Formulations for parenteral administration include sterile aqueous solutions, non-aqueous solvents, suspensions, emulsions, lyophilized preparations, suppositories. As the non-aqueous solvent and the suspension solvent, propylene glycol, polyethylene glycol, vegetable oil such as olive oil, injectable ester such as ethyl oleate, and the like can be used. As a suppository base, witepsol, macrogol, tween 61, cacao butter, laurin butter, glycerogelatin and the like can be used.

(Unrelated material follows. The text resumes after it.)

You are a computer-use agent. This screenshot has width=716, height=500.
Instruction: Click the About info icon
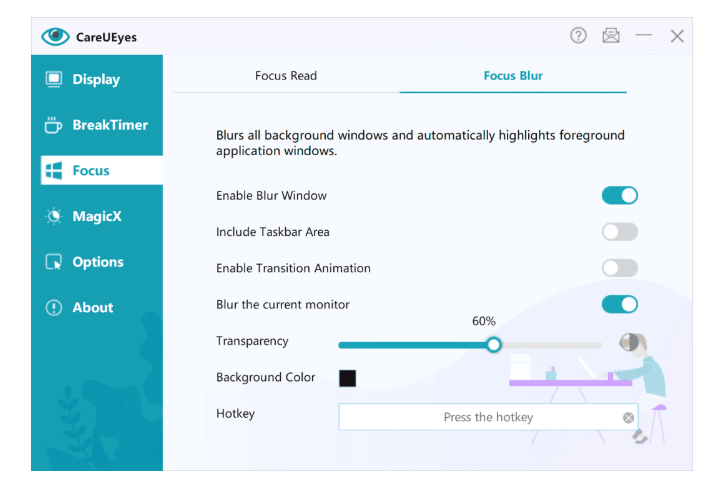[54, 308]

In general, in medicine, the effective dose of the compound of formula 1 according to the present invention is 0.1 to 500 mg / kg, preferably 0.1 to 50 mg / kg, and may be administered once to several times daily. However, the dosage may need to be changed, and in particular, may be changed in consideration of the constitution specificity and weight of the subject to be treated, the type and depth of the disease, the nature of the formulation, the nature of the drug administration, and the duration or interval of administration.

Minimum Inhibitory Concentration (MIC, ㎍ / ml) of the novel Sepharoseporin derivatives according to the present invention, significant antimicrobial activity compared to the existing Ceftazidime and Cefpirome (Cefpirome) Results were obtained and showed excellent antibacterial activity against Pseudomonas aeruginosa and Staphylococcus aureus.

Hereinafter, the present invention will be described in more detail with reference to Examples.

However, the following examples are illustrative of the present invention, and the content of the present invention is not limited by the examples.

Example 1 7β- [2- (2-aminothiazol-4-yl) -2-methoxyiminoacetamido] -3- [3- (4-methylisoxazol-2-yl)- Preparation of 1-pyridino] methyl-3-cepem-4-carboxylate

0.4 ml of 4N-HCl and 1.2 ml of acetonitrile were placed in the flask, 0.75 g (1.54 mmol) of cytotaxic sodium salt, 2.25 g (15 mmol) of sodium iodide, and 3- (4-methylisoxazol-2-yl) Pyridine 0.86 (15 mmol) was added. After refluxing at 80 degrees for about 1.5 hours, ice-cooling and acetone were added. The reaction mixture in solid form, which was precipitated by scraping with a medicine spoon, was made in suspension, filtered, and washed with acetone. The precipitate was dried in vacuo at a temperature of 40-45 degrees and subjected to tube chromatography (CH ₃ CN: H ₂ O = 4: 1) using silica gel and then lyophilized to prepare the target compound. The yield was 12.3%.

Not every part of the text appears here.